◆ EXERCISE AIM ◆
Write out, word for word, the entries from the line containing "Where should I click to: Open" up to and including the last line of the entries.

▬▬▬▬▬▬

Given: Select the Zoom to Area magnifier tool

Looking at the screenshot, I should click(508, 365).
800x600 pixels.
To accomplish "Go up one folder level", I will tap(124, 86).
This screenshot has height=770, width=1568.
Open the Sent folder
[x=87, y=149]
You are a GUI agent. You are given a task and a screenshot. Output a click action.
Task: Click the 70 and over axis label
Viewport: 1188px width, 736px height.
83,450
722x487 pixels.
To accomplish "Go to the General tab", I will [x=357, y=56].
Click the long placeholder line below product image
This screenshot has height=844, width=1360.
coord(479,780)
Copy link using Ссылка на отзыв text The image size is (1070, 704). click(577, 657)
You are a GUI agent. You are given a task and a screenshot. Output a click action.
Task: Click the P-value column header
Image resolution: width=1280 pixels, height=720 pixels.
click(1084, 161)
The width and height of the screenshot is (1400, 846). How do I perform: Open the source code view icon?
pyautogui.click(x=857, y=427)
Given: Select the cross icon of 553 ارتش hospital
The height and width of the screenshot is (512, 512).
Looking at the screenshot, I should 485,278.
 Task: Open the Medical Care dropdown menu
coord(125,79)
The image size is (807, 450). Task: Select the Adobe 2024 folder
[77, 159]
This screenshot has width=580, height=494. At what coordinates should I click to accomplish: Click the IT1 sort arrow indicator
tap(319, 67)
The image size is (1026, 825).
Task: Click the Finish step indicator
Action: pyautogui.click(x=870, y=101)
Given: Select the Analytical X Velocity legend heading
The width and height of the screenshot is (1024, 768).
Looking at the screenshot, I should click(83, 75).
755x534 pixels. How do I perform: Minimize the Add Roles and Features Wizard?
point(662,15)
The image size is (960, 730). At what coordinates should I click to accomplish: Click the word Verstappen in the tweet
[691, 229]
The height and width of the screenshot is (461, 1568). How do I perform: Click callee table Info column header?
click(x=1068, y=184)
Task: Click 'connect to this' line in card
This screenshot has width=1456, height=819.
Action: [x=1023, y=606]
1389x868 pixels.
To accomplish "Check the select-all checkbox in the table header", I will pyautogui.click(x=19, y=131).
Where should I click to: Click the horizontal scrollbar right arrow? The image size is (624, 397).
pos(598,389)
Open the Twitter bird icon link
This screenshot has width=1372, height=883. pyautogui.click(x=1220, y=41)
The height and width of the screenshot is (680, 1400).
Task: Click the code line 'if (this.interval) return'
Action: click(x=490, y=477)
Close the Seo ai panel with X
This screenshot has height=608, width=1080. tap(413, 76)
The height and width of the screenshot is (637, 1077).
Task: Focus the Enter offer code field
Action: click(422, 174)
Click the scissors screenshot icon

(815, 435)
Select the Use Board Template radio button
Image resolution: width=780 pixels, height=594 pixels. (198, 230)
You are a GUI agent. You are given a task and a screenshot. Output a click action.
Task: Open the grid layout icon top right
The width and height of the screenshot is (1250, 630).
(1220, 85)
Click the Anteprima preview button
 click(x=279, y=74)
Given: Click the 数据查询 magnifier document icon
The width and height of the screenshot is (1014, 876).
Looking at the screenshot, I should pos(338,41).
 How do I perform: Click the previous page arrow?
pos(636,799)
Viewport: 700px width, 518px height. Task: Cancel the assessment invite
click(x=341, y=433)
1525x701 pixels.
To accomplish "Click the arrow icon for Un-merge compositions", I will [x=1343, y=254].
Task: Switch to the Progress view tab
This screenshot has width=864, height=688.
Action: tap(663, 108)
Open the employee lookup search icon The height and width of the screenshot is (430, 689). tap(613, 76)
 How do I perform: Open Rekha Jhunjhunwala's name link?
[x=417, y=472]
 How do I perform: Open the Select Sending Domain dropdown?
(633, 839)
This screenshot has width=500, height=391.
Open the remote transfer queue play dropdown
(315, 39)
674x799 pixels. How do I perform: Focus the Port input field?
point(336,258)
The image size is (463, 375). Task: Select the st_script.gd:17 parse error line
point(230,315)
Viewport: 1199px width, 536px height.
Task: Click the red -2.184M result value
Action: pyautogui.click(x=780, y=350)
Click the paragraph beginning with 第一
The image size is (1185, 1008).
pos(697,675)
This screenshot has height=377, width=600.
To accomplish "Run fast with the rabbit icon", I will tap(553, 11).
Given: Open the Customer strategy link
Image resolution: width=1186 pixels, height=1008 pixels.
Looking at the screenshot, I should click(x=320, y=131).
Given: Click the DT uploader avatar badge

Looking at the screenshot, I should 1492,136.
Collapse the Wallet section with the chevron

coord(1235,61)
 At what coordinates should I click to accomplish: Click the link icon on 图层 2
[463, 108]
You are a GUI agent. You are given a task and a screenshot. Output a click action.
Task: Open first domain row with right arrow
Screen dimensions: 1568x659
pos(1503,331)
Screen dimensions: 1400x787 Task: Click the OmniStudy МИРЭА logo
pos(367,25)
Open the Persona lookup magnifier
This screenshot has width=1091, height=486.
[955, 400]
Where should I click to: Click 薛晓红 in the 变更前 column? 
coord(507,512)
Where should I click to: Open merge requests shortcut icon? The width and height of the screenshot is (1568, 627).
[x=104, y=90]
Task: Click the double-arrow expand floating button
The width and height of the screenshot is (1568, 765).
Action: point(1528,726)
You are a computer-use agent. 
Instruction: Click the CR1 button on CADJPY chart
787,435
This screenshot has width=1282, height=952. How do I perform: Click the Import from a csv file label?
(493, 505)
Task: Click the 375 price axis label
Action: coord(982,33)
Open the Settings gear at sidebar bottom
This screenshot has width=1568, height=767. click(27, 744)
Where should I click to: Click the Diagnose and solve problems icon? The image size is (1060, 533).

▬▬▬▬▬▬

◆ FINISHED EXERCISE ◆
Where should I click to: Open merge requests shortcut icon? The width and height of the screenshot is (1568, 627).
[x=104, y=90]
Task: Click the double-arrow expand floating button
The width and height of the screenshot is (1568, 765).
Action: point(1528,726)
You are a computer-use agent. 
Instruction: Click the CR1 button on CADJPY chart
787,435
This screenshot has width=1282, height=952. How do I perform: Click the Import from a csv file label?
(493, 505)
Task: Click the 375 price axis label
Action: coord(982,33)
Open the Settings gear at sidebar bottom
This screenshot has width=1568, height=767. click(27, 744)
Where should I click to: Click the Diagnose and solve problems icon? The image size is (1060, 533).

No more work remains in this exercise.